需要说明的是,在本申请的实施例中,当前图像对应的恢复数据可以为去除了部分图像分量的恢复数据的图像数据。示例性的,在本申请中,编码可以为仅包括第一图像分量的恢复数据、而去除了第二图像分量的恢复数据的图像数据。
可以理解的是,在本申请中,第二图像分量是与第一图像分量不同的图像分量。
进一步地,在本申请的实施例中,第一图像分量可以为当前图像的亮度分量,第二图像分量可以为当前图像的色度分量。
示例性的,在本申请中,第一图像分量可以为当前图像的Y分量(亮度分量),第二图像分量可以为当前图像的UV分量(色度分量),相应地,当前图像对应的恢复数据可以仅包括Y分量的恢复数据而不包括UV分量的恢复数据。
进一步地,在本申请的实施例中,第一图像分量可以为当前图像的色度分量,第二图像分量可以为当前图像的亮度分量。
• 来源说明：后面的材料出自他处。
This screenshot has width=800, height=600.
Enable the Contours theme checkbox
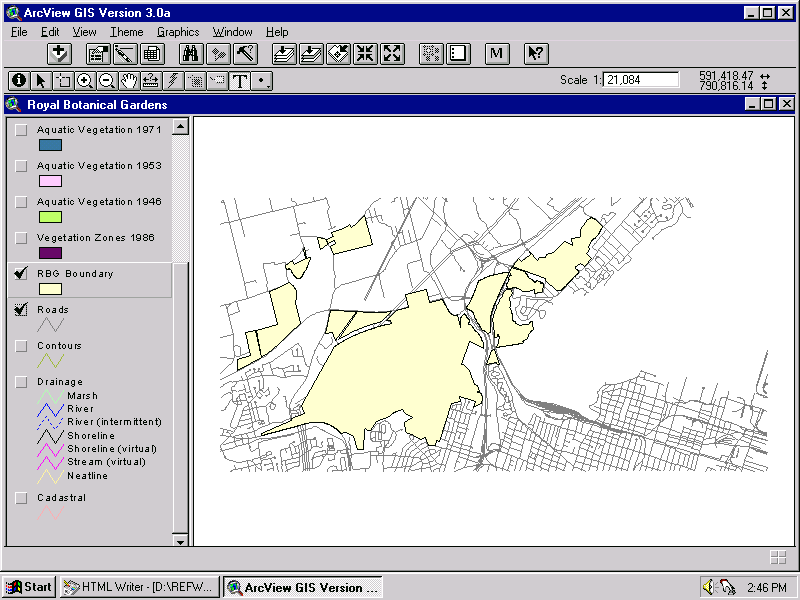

示例性的,在本申请中,第二图像分量可以为当前图像的Y分量(亮度分量),第一图像分量可以为当前图像的UV分量(色度分量),相应地,当前图像对应的恢复数据可以不包括Y分量的恢复数据而仅包括UV分量的恢复数据。
可以理解的是,在本申请中,第一图像分量可以为当前图像的Y分量,第二图像分量可以为当前图像的Cb、Cr分量;第一图像分量可以为当前图像的Cb分量,第二图像分量可以为当前图像的Y、Cr分量;第一图像分量可以为当前图像的Cr分量,第二图像分量可以为当前图像的Cb、Y分量。
进一步地,在本申请的实施例中,第一图像分量可以为第一颜色分量,第二图像分量可以为第二颜色分量;其中,第二颜色分量是与第一颜色分量不同的颜色分量。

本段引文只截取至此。